Saturday, April 05, 2014

Hamcrest Style Matchers in Go

I've grown quite accustomed to using Hamcrest style matchers in Java. So I looked for something similar in Go. I found github.com/rdrdr/hamcrest, but the last activity was three years ago and when I tried to use it I got errors. (Go has changed) I also found Gomega but for some reason it didn't attract me.

I started to write my own, then stopped myself from getting side tracked from what I was doing. But I kept thinking about it, and ended up writing something very simple.

What I came up with allows you to write assertions like:

Assert(t).That(..., Equals(expected))

and to add more information to the error messages with:

Assert(t).That(..., Equals(expected).Comment("..."))

Where t is the *testing.T that Go's testing framework supplies.

Equals returns a tester function (a closure capturing the expected value). A tester returns "" on success, or else an error message.

That is a method that takes a value of any type (i.e. interface{}) and a tester function, and calls the tester with the value. If the tester returns an error message it calls t.Error

Comment is a method on a tester (taking advantage of Go's ability to define methods on any type, not just on classes). It returns a new tester (a closure capturing the message) that passes success ("") through unchanged, but appends it's message to any error messages.

Taking advantage of Go interfaces, I didn't make the code depend on Go's testing.T type. Instead I defined my own interface with a single Error method (matching the one in testing.T) and made Assert wrap that. So it will work with anything that has a suitable Error method. I didn't have any particular usage in mind for that, but it's a nice way to avoid dependencies.

Initially I wrote Equals using "==". That worked for simple values but not for things like slices. I ended up using reflect.DeepEqual which seems to work. I'm not sure if this is the best approach. Obviously it won't work for things like less than or greater than.

One of the problems I had was that errors would be reported as always occurring on the same line of my hamcrest.go file where I called Error rather than the relevant line in my test. This is a more general problem whenever tests use any kind of helper function that ends up calling Error. Maybe that's not the normal style, but I tend to do it a lot. I found the code where it does this in the decorate method in testing.go but there doesn't appear to be any way to override it.

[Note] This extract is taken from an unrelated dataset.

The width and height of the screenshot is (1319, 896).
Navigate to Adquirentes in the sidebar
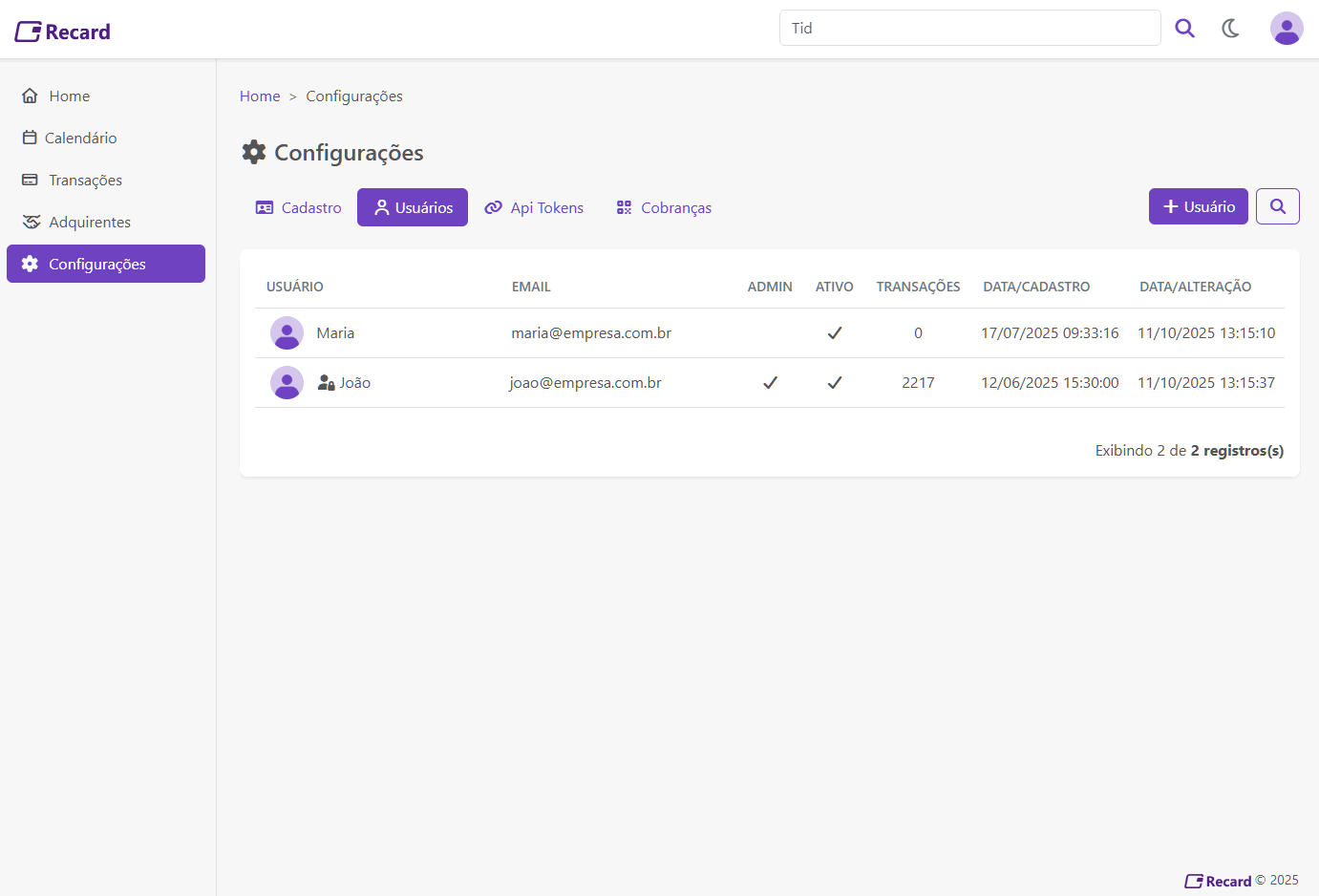coord(89,223)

It would be easy enough to modify testing.go, but I'm not sure how I'd get "go test" to use it, short of building a custom version of Go which doesn't seem like a good solution. Ideally Go test would report the portion of the call stack within my code.

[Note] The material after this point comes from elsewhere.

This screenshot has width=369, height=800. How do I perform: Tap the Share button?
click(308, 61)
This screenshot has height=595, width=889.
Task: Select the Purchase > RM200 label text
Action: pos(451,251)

I ended up just adding my own reporting. Rather than hard coding how far back in the call stack to go (as testing.go does), I looked for the first call after the testing framework, i.e. the actual top level test function. So errors have the correct location on the end:

hamcrest.go:38: expected 5790 but got 579 {dbldisp_test.go:16}

Obviously, this is not a complete implementation of Hamcrest style matchers. It was a good exercise to explore some of Go's features like interfaces, function value, and closures. I've been using it to write tests but I'm not sure if I'll do more on it and use it longer term or find something else to use.

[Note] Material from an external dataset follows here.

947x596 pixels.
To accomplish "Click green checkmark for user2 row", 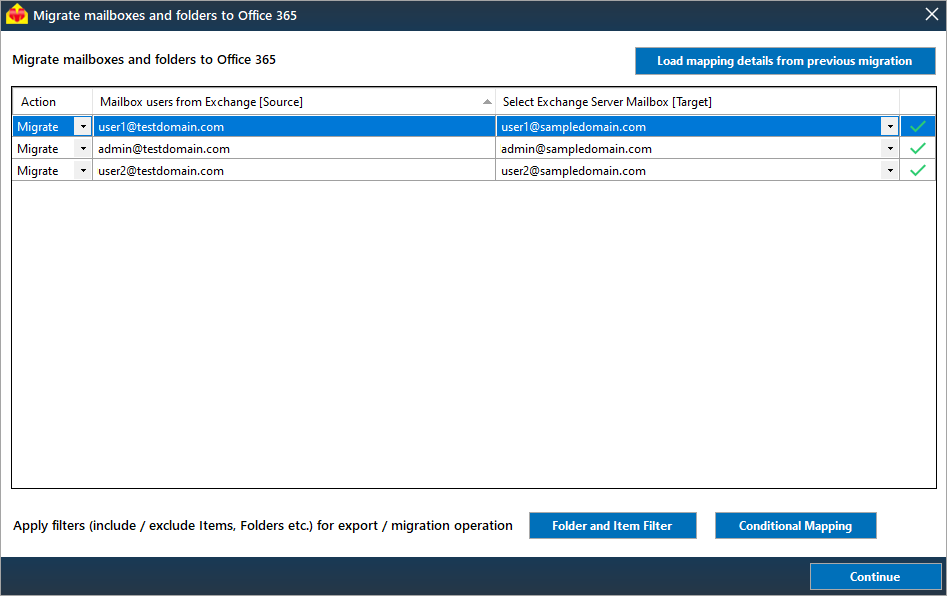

UPDATE: Something I forgot to mention is that when I'm using this I'm doing:

import . "hamcrest"

The dot allows you to use the exported names from hamcrest (e.g. Assert and Equals) without requiring the package name prefix. This is discouraged, but in this case it seems preferable to writing:

hamcrest.Assert(t).That(..., hamcrest.Equals(expected))

Here's the code on GitHub:

/*
hamcrest implements very basic hamcrest style asserts
for example:
func TestStuff(t *testing.T) {
Assert(t).That(2 * 4, Equals(6))
}
*/
package hamcrest
import "fmt"
import "reflect"
import "runtime"
import "strings"
type testing interface {
Error(err ...interface{})
}
type Asserter struct {
t testing
}
func Assert(t testing) Asserter {
return Asserter{t}
}
type tester func(interface{}) string
func (a Asserter) That(actual interface{}, test tester) {
err := test(actual)
if err != "" {
a.Fail(err)
}
}
func (a Asserter) Fail(err string) {
file, line := getLocation()
a.t.Error(err + fmt.Sprintf(" {%s:%d}", file, line))
}
func getLocation() (file string, line int) {
i := 1
for ; i < 9; i++ {
_, file, _, ok := runtime.Caller(i)
if !ok || strings.Contains(file, "testing/testing.go") {
break
}
}
_, file, line, ok := runtime.Caller(i - 1)
if ok && i > 1 && i < 9 {
// Truncate file name at last file name separator.
if index := strings.LastIndex(file, "/"); index >= 0 {
file = file[index+1:]
} else if index = strings.LastIndex(file, "\\"); index >= 0 {
file = file[index+1:]
}
} else {
file = "???"
line = 1
}
return file, line
}
// Equals checks that the actual value is equal to the expected value
// using reflect.DeepEquals
func Equals(expected interface{}) tester {
return func(actual interface{}) string {
if reflect.DeepEqual(expected, actual) {
return ""
}
return fmt.Sprintf("expected %v but got %v", expected, actual)
}
}
// Comment decorates a tester to add extra text to error messages
func (test tester) Comment(comment string) tester {
return func(actual interface{}) string {
err := test(actual)
if err == "" {
return ""
} else {
return err + " (" + comment + ")"
}
}
}
view raw hamcrest.go hosted with ❤ by GitHub

Thursday, April 03, 2014

Decimal Floating Point Arithmetic

If you're doing things like financial calculations, you have to be careful about using conventional binary floating point because it can't represent decimal fractions exactly.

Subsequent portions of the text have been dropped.